It is common to have to sort the elements of a vector, and the sort() function performs that task in R. By default, the sort is from smallest to largest, but the decreasing = TRUE argument will reverse the order. There are two minor complications. First, sort() will drop NA and NaN values by default, giving a vector shorter than the original when these values are present. This behavior is controlled by the na.last argument, which itself defaults to NA. If set to TRUE, this argument will have the sort() function place NA and NaN values at the end, and, if FALSE, at the beginning of the sorted output.

A second complication is in sorting character vectors. Sorting in this case is alphabetical, of course, so if the characters are text representations of numbers such as "1", "2", "5", "10", and "18", the resulting output, sorted alphabetically, will be "1", "10", "18", "2", and "5". Moreover, the sorting order depends on the character set and locality being used. We mentioned this in Section 1.4.6 and address it further in Section 1.5.

The related order() function returns a set of indices that you can use to sort a vector. This is useful when you want to re-arrange one vector's values in the order specified by a second vector. (If that sounds as if it wouldn't be a common task, wait until Section 3.5.4.) In this example, we have a vector of names, and a vector of scores, and we want the names in ascending order of score.

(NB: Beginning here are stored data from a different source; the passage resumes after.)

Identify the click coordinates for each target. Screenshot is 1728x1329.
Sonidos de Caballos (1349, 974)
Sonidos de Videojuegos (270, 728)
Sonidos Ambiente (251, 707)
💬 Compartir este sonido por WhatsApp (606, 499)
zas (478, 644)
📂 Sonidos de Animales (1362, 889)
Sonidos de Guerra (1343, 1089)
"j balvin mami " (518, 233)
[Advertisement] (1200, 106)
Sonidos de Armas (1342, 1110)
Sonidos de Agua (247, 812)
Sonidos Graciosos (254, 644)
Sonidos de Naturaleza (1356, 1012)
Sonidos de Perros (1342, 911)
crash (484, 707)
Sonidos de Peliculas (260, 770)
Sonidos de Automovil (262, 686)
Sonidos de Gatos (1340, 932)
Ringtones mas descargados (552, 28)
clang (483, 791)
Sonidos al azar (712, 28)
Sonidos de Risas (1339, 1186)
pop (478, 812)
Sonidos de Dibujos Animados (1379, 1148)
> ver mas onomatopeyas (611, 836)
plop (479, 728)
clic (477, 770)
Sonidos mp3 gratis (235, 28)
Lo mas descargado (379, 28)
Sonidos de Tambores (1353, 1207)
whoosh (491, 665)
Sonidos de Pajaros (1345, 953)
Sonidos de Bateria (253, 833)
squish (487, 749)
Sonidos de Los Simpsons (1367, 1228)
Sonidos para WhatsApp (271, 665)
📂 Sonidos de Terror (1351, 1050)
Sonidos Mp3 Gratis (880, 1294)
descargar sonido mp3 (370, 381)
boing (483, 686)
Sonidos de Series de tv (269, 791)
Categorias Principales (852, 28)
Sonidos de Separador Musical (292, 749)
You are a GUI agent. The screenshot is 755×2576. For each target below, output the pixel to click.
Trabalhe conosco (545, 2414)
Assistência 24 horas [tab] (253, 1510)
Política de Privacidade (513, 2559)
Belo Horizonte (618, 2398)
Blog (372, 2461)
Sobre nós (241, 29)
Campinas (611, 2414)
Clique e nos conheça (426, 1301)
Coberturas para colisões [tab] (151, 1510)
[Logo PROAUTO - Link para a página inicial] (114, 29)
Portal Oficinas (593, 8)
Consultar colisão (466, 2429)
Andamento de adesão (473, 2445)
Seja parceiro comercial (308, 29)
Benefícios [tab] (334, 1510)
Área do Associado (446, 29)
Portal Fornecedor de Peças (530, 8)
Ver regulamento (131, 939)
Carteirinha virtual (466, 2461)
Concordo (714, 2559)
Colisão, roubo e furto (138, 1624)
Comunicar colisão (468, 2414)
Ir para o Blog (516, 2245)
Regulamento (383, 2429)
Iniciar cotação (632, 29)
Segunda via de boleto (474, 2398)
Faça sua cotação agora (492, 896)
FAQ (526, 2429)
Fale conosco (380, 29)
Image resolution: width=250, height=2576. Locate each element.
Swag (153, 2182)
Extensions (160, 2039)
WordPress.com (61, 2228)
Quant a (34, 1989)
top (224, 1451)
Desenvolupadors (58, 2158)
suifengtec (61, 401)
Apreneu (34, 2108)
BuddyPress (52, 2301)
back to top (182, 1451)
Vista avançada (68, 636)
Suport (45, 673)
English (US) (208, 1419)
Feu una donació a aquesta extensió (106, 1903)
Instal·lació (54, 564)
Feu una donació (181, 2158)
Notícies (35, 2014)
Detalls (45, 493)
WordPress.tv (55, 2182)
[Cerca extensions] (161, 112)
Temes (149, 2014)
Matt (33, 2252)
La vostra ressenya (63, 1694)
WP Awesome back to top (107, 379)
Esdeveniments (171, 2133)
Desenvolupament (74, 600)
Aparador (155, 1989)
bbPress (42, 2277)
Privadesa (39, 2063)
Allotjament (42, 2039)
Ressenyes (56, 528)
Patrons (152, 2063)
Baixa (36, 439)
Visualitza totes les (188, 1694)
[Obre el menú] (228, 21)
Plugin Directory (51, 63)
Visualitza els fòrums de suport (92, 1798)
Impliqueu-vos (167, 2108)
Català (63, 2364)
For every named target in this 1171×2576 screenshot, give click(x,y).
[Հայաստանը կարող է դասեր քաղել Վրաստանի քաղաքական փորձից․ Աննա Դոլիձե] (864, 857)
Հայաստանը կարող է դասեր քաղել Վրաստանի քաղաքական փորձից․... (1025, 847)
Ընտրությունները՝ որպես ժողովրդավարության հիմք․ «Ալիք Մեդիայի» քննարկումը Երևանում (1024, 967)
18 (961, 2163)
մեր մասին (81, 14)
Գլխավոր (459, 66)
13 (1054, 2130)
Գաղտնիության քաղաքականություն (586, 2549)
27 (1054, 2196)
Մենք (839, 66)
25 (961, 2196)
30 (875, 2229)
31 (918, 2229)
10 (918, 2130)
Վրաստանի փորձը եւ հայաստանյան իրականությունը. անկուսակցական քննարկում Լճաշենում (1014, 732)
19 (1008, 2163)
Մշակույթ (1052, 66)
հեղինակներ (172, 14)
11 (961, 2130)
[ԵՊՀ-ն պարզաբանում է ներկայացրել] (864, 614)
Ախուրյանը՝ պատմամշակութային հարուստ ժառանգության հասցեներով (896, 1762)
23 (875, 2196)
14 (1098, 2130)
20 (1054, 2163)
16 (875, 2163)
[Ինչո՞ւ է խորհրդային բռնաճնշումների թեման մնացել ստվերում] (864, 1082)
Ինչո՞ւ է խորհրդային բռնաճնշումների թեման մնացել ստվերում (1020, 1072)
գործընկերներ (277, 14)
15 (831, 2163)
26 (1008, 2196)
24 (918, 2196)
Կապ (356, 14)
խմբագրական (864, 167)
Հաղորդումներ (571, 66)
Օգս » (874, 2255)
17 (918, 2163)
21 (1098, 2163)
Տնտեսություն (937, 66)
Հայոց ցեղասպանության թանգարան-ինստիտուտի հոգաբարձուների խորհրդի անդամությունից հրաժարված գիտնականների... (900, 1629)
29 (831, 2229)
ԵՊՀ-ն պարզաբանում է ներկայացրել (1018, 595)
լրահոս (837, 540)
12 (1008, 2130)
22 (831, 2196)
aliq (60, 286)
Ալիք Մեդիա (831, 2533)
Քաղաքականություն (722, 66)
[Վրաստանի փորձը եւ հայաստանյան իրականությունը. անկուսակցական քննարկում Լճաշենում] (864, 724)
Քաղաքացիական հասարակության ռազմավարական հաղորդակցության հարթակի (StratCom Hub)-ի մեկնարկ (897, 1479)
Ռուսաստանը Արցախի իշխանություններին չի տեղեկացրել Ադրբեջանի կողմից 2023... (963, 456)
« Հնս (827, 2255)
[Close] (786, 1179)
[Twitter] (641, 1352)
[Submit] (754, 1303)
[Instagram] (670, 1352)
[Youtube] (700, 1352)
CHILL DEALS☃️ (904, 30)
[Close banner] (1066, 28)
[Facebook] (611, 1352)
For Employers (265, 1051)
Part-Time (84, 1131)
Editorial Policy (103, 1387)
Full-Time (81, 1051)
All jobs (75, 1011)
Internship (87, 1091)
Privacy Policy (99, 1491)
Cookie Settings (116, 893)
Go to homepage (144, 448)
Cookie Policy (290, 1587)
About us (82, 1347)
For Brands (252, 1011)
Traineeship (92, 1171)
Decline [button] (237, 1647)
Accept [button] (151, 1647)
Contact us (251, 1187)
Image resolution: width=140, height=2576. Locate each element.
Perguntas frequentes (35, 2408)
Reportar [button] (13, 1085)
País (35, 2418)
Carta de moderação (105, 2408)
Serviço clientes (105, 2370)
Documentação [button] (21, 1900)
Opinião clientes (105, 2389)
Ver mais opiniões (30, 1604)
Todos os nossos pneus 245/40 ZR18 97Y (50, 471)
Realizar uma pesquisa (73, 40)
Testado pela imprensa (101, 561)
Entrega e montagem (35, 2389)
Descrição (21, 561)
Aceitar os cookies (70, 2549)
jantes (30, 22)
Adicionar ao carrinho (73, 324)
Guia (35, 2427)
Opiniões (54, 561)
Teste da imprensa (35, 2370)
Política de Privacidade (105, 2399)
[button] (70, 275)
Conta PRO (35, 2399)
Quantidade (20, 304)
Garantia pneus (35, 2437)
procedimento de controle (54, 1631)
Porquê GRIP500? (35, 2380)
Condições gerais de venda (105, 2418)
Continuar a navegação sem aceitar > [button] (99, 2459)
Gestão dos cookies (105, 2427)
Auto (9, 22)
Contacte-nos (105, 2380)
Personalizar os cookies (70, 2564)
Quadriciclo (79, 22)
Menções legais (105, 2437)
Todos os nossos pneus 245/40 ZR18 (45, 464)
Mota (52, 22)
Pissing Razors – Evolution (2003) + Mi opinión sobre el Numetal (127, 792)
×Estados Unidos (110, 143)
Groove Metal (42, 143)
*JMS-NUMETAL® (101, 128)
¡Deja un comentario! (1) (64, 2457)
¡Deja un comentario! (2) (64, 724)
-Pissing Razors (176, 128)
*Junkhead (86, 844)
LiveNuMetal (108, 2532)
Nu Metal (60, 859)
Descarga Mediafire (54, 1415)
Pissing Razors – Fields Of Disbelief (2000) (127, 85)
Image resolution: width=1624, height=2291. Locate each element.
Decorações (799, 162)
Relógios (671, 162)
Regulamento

> nm <- c("Freehan", "Cash", "Horton",
    "Stanley", "Northrop", "Kaline")
> scores <- c(263, 263, 285, 259, 264, 287) # 2 tied at 263
> nm[order(scores)]              # ascending order of score
[1] "Stanley"  "Freehan"  "Cash"
[4] "Northrop" "Horton"   "Kaline"
> nm[order(scores, nm)]                 # tie broken by nm
[1] "Stanley"  "Cash"     "Freehan"     # (alphabetically)
[4] "Northrop" "Horton"   "Kaline"
> nm[order (scores, decreasing = TRUE)] # descending
[1] "Kaline"   "Horton"   "Northrop"
[4] "Freehan"  "Cash"     "Stanley"

As in the example, the order() function can be given more than one vector. In this case, the second vector is used to break ties in the first; if a third vector were supplied, it would be used to break any remaining ties, and so on. It is very common to re-order a set of data that has time indicators (month and year, maybe) from oldest to newest. The order() function has the same na.last argument that sort() has, although its default value is TRUE.

2.6.3 Vectors as Sets

Often we need to find the extent to which two vectors have values that overlap. For example, we might have customer data from two sources and we want to determine the extent to which the customer IDs agree; or we might want to find the set of states in which none of our customers reside. These call for techniques that treat vectors as sets and that will normally be most useful when the data is a small number of integers, character data, or factors, about which we say more in Section 1.6. They can be used with non-integer data as well, but as always we cannot rely on two floating-point numbers that we expect to be equal actually being equal.

The essential set membership operation is performed by the %in% function. R has a few functions with names like this, surrounded by percentage signs. This allows us to use a command like a %in% b, rather than the equivalent, but perhaps less transparent, is.element(a, b). The return value is a vector the same length as a, with a logical indicating whether each element of a is found anywhere in b. In data cleaning we very often tabulate the result of this function call; so a command like table(a %in% b) produces a table of FALSE and TRUE, giving the number of items in a that were not found in b, and the number that were. For this purpose, an NA value in a matches only an NA in b, and similarly an NaN value in a matches only an NaN value in b. In this example, we compare some alphanumeric characters to the built-in data set letters containing the 26 lower-case letters of the alphabet.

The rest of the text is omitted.